De leur côté, les États-Unis ont appelé le monde «à ne pas céder au chantage nucléaire de l'Iran». «Nous opposerons la pression maximale du gouvernement américain à toute action qui leur permettrait d'avoir une arme nucléaire», a prévenu Morgan Ortagus, porte-parole du département d'État américain.
Le premier ministre israélien Benjamin Netanyahu, qui voit dans l'Iran une menace existentielle pour son pays, a appelé la communauté internationale à imposer «immédiatement» des sanctions contre Téhéran le jour où son stock d'uranium enrichi dépasserait la limite.
Éviter une escalade
Le président français Emmanuel Macron a appelé Téhéran à être «patient et responsable», souhaitant éviter une «escalade» alors que Paris oeuvre laborieusement pour maintenir vivant l'accord de Vienne.
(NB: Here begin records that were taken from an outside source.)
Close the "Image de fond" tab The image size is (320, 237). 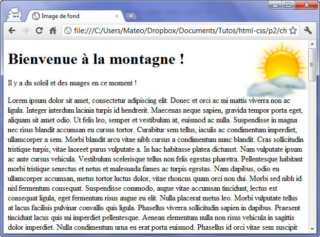coord(117,16)
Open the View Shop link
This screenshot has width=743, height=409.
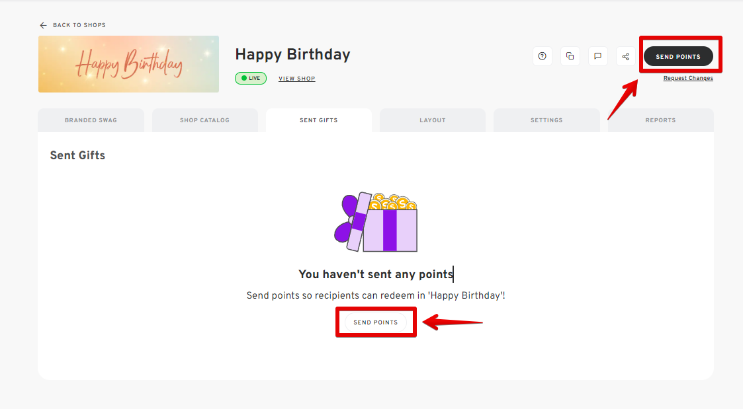[x=296, y=78]
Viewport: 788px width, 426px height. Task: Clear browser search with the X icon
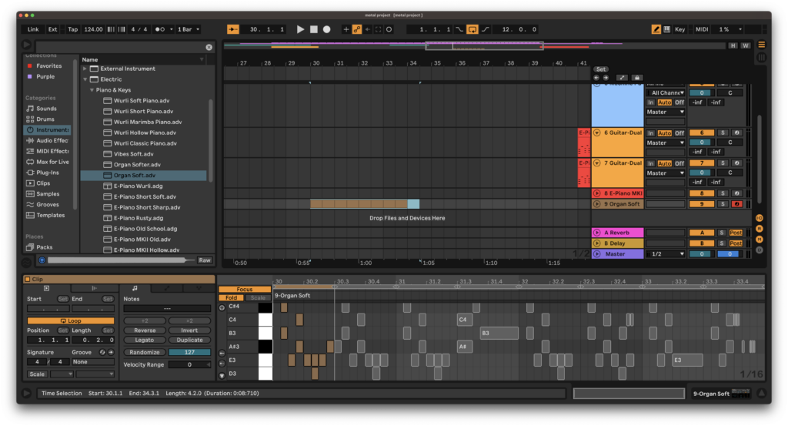tap(209, 47)
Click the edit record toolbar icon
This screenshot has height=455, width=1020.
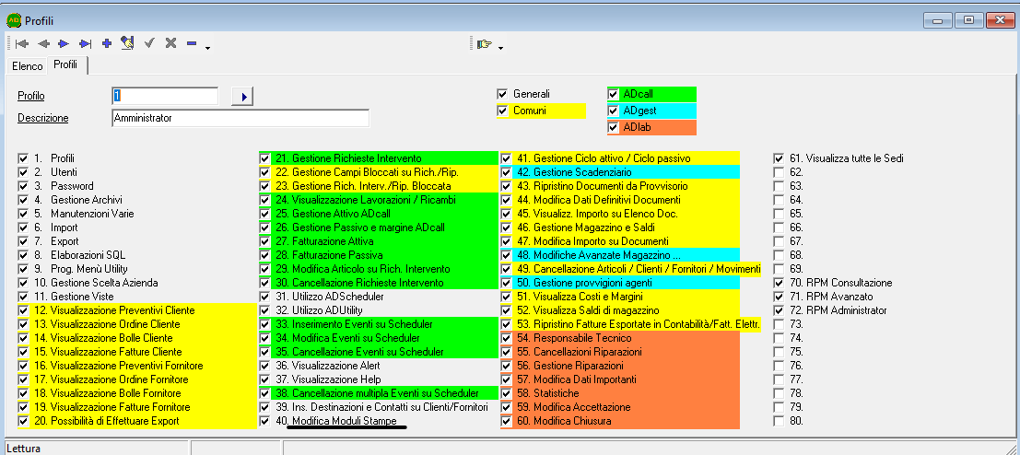click(127, 43)
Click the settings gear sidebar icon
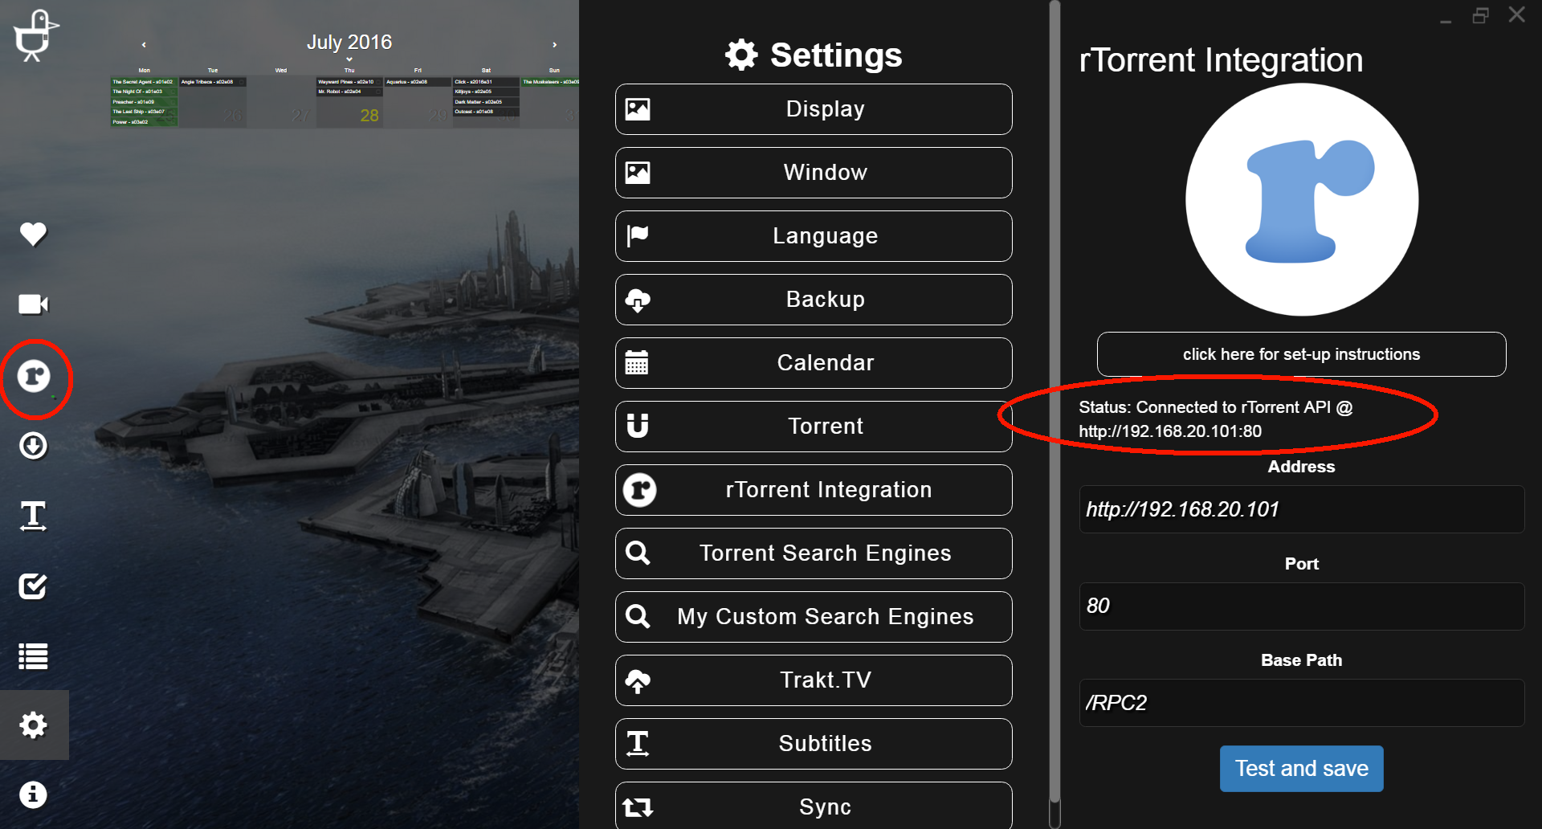Screen dimensions: 1542x829 point(34,725)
Faute d'obtenir satisfaction, l'Iran a menacé de s'affranchir de deux autres de ses engagements.
Le président Hassan Rohani a indiqué que Téhéran cesserait d'observer les restrictions consenties «sur le degré d'enrichissement de l'uranium» et qu'il reprendrait son projet de construction d'un réacteur à eau lourde à Arak (centre).
Mais pour l'heure, le monde entier «loue» la loyauté de l'Iran envers l'accord de 2015, a assuré mardi M. Rohani, dans un discours télévisé. «L'Iran est resté fidèle à sa signature», a-t-il souligné, en accusant les États-Unis de «fouler au pied» le droit international.
Pour sa part, M. Kamalvandi a indiqué qu'«aucune décision» n'avait encore été prise.
Concernant l'enrichissement d'uranium, il a néanmoins déclaré que les «scénarios» envisagés «vont d'un passage à 3,68% jusqu'à n'importe quel autre pourcentage en fonction des besoins du pays». Il a par ailleurs averti qu'il ne faudrait «pas plus d'un jour ou deux» pour mettre en oeuvre cette décision.
Semblant impuissantes à agir face aux sanctions américaines, les trois capitales européennes exhortent Téhéran à continuer de respecter l'accord malgré tout. Le chef de l'ONU a lancé un appel similaire.